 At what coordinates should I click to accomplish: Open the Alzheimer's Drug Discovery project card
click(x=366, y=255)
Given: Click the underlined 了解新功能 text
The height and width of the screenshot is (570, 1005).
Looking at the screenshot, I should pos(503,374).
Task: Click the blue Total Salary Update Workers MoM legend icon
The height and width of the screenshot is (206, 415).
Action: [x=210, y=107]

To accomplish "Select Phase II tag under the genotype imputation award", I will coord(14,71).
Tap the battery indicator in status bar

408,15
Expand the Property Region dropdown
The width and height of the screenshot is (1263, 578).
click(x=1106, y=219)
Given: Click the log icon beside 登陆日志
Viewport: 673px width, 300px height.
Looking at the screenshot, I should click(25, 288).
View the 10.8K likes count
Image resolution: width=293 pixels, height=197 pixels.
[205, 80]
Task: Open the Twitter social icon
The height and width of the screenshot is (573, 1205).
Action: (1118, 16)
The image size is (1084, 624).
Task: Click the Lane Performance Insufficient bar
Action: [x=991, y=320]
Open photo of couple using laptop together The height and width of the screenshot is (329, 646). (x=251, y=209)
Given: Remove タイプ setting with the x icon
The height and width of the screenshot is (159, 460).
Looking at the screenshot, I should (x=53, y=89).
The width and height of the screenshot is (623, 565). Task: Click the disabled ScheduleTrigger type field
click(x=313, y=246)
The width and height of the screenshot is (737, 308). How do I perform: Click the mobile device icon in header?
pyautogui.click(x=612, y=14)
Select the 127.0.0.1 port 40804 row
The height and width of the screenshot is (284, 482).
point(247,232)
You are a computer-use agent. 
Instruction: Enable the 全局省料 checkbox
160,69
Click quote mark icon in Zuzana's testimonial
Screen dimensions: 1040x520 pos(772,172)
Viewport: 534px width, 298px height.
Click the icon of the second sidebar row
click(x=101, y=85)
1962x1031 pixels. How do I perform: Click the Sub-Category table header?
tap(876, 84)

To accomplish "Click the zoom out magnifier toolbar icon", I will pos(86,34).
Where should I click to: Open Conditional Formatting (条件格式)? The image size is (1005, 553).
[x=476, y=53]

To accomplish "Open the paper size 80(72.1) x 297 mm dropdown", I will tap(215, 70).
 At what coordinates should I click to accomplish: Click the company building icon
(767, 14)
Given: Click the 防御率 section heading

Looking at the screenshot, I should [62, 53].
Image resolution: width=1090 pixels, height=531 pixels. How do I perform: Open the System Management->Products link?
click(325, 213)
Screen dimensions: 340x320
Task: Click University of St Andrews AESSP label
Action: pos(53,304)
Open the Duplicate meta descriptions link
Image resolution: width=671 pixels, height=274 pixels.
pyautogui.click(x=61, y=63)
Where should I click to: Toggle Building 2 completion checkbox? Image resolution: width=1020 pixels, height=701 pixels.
──────
**What is required:** Which lines in the records above contain the word "dropdown"? Copy each one.

**Written reply:**
Expand the Property Region dropdown
To accomplish "Open the paper size 80(72.1) x 297 mm dropdown", I will tap(215, 70).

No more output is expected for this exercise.